WHAT IS EXPECTED — Starting at the first line of the data below, retype every line up to and including the one containing "This screenshot has height=1536, width=2048.".

Dataset entries —
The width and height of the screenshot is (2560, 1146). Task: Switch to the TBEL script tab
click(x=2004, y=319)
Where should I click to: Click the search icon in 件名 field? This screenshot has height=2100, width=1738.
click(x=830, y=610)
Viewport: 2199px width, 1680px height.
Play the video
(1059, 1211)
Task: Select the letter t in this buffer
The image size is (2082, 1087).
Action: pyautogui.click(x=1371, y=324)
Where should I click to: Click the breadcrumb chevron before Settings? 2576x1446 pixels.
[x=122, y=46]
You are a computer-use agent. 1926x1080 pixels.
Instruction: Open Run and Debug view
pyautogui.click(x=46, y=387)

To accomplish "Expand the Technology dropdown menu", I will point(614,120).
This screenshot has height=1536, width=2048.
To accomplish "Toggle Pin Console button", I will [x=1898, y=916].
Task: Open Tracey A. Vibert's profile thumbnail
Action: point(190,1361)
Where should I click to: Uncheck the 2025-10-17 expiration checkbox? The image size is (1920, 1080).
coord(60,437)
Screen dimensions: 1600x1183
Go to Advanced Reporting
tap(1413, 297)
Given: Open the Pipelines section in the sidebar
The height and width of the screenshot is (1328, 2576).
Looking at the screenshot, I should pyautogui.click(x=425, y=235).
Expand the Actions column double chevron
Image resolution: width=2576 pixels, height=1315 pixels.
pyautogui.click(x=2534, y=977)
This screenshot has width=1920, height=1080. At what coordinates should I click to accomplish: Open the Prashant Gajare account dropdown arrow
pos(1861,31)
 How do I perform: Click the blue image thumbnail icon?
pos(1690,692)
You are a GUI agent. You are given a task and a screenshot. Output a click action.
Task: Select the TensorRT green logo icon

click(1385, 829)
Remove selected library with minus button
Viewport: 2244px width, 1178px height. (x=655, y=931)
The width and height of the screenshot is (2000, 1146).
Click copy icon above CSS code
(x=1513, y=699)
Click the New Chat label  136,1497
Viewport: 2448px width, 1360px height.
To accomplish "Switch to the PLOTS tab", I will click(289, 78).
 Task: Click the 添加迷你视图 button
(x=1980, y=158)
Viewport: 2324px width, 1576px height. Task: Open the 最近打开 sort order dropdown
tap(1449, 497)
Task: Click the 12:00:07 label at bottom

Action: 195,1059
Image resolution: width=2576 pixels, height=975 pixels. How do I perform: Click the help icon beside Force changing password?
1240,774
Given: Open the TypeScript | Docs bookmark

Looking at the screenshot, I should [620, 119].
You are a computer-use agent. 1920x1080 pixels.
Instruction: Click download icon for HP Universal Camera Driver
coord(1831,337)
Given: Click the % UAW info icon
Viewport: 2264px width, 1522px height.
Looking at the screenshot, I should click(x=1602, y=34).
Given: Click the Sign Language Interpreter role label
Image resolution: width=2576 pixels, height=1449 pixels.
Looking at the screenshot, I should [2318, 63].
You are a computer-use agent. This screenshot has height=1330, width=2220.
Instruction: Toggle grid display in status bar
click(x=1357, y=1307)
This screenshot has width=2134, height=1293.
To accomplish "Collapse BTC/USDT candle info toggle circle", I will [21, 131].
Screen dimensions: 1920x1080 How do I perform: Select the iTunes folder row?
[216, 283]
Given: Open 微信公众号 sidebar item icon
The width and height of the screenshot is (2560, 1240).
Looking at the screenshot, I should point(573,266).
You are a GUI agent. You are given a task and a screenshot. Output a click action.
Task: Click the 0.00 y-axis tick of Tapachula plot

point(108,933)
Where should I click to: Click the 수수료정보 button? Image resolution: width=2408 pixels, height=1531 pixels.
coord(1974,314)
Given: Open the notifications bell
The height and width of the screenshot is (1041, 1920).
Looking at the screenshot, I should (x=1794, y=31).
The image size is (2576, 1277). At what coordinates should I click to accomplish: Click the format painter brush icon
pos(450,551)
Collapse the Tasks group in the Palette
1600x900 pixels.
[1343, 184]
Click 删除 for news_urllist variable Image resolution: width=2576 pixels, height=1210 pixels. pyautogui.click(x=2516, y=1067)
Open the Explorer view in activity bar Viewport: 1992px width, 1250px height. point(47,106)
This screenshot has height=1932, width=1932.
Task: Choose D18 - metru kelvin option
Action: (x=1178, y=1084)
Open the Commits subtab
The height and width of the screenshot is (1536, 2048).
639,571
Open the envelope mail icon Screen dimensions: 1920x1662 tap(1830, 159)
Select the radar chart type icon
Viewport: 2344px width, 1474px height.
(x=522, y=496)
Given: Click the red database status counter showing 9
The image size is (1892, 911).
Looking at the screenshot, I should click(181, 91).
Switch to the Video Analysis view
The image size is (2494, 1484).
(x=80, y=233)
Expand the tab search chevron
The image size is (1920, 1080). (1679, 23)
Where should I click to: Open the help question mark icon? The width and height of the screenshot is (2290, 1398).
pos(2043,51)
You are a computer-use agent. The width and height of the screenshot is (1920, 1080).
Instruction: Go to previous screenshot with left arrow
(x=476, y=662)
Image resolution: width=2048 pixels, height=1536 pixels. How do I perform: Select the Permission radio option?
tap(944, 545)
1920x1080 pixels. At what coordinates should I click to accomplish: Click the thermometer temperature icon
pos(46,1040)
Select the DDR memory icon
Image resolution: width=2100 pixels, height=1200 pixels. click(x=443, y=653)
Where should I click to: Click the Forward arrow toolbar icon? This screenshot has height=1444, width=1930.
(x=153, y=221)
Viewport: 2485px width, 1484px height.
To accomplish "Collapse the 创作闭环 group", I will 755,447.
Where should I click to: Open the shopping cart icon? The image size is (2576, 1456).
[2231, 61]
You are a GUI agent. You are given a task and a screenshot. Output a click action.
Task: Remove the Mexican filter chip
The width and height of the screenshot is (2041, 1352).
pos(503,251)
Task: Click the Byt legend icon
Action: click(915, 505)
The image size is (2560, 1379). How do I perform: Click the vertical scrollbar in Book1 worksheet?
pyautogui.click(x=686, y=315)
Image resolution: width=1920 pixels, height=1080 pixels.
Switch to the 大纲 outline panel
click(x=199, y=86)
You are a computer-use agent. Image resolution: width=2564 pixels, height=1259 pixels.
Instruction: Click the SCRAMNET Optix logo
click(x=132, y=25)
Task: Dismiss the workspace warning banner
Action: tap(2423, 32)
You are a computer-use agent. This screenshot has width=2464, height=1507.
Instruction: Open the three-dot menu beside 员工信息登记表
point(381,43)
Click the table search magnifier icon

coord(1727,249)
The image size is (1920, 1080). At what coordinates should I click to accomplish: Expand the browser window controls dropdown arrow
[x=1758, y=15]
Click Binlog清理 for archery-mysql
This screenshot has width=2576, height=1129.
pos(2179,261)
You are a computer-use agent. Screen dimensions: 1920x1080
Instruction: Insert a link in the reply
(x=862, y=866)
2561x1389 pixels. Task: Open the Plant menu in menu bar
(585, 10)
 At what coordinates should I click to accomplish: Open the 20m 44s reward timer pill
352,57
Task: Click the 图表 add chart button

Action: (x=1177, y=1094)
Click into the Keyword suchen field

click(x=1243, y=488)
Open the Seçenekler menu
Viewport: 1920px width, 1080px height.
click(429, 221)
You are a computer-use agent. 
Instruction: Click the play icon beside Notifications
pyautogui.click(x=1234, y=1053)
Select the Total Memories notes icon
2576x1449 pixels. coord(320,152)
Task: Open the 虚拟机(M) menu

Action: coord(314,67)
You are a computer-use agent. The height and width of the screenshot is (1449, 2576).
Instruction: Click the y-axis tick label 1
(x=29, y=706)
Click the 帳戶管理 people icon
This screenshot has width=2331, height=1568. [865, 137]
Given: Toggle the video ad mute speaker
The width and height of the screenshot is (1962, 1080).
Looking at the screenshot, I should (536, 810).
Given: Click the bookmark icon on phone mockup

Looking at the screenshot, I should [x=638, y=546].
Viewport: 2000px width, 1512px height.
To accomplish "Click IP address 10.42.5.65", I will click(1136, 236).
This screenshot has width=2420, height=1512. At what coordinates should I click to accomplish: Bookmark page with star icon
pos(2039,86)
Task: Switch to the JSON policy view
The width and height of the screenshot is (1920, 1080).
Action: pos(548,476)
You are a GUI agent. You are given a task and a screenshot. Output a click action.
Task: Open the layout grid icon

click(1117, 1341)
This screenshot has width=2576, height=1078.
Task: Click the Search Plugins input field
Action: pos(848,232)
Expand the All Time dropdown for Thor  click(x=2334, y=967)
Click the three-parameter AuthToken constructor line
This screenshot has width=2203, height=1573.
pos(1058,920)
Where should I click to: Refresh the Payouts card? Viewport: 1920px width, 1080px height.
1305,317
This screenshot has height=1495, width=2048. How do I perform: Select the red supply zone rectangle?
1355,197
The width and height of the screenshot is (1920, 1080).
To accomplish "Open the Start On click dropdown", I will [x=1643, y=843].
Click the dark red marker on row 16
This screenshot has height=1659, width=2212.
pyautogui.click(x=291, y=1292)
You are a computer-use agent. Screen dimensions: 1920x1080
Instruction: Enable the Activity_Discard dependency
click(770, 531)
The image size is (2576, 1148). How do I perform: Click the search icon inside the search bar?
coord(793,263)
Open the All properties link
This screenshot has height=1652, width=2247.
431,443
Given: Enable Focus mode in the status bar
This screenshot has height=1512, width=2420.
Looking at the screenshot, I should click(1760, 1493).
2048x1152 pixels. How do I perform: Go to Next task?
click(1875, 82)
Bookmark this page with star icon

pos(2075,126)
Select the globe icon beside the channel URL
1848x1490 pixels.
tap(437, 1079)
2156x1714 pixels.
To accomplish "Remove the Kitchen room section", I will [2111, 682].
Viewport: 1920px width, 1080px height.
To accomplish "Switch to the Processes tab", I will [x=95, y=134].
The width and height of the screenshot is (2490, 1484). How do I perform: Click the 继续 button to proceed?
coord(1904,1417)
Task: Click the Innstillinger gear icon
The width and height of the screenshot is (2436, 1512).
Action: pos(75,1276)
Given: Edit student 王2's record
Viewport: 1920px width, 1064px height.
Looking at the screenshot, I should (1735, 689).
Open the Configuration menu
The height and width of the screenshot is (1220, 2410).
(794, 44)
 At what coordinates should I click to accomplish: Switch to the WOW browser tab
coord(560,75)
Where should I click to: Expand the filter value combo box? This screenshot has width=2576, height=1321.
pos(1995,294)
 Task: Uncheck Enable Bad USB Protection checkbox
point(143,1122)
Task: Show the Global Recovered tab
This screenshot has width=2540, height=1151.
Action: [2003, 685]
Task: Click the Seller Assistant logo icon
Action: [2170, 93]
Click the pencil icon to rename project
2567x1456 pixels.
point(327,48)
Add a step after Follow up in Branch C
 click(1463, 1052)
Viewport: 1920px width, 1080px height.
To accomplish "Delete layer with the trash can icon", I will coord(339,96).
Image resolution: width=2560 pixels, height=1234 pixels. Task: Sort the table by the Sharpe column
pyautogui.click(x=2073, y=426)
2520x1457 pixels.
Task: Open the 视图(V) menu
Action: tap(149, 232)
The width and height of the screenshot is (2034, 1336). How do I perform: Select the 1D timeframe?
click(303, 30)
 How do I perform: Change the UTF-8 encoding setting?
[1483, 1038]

FINISHED TASK —
The width and height of the screenshot is (2560, 1146). Task: Switch to the TBEL script tab
click(x=2004, y=319)
Where should I click to: Click the search icon in 件名 field? This screenshot has height=2100, width=1738.
click(x=830, y=610)
Viewport: 2199px width, 1680px height.
Play the video
(1059, 1211)
Task: Select the letter t in this buffer
The image size is (2082, 1087).
Action: pyautogui.click(x=1371, y=324)
Where should I click to: Click the breadcrumb chevron before Settings? 2576x1446 pixels.
[x=122, y=46]
You are a computer-use agent. 1926x1080 pixels.
Instruction: Open Run and Debug view
pyautogui.click(x=46, y=387)

To accomplish "Expand the Technology dropdown menu", I will point(614,120).
This screenshot has height=1536, width=2048.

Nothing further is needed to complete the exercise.